Sofia Coppola's "Lost In Translation" captures this connection between strangers with a breathless accuracy rarely seen in Hollywood films. The story is virtually plotless: a man and a woman meet at a hotel bar and find solace in their mutually ambivalent and dissatisfied lives. She's just out of college; he's bumping up against middle age.

We fear a classic May-December romance, but the film has better intentions.

Coppola expertly captures the pain of detachment, the resignation of her characters to do almost nothing, and the blessed comfort of connection. Her sharp attention to detail is both quirky and poignant. This is a touching, often hilarious picture of friendship that appreciates our need for the reflections people offer of themselves and the assurances we seek in each other.

Bill Murray, seemingly playing a tongue-in-cheek version of himself, is remarkable in the character of Bob Harris.

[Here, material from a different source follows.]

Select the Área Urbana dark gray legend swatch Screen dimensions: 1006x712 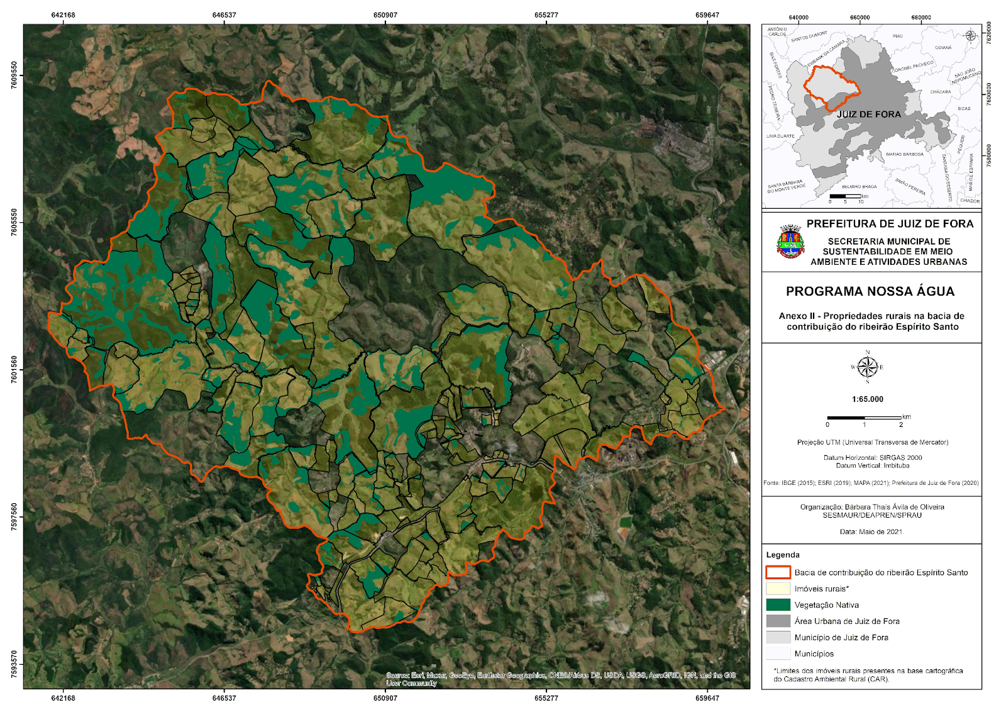point(778,621)
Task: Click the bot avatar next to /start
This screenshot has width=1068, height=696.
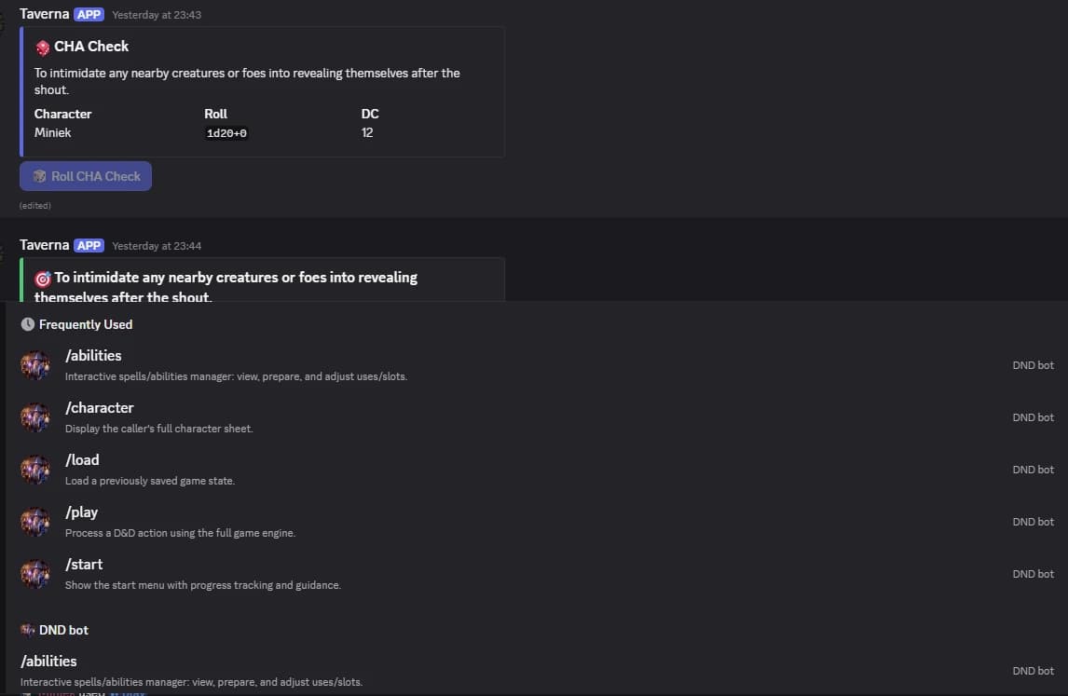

As always, he optimizes his trademark slapstick, but adds an articulate and complex vulnerability that he only hinted at in "Groundhog Day," "Rushmore" and "The Royal Tenenbaums."

Bob is an aging movie star whose career is winding down. He's in Tokyo collecting a few million to endorse a whiskey ad.

With his bored expressions and ever-present scotch on the rocks, we get the impression that he'd rather be doing something else.

But he rolls with the punches.

We see him puzzled and gape-mouthed while receiving elaborate instruction from a manic Asian director, whose words are translated simply as: "More intensity." Bob gets roped into a wacky talk show, where he can only blink groggily at the camera. He has trouble negotiating the treadmill in his hotel.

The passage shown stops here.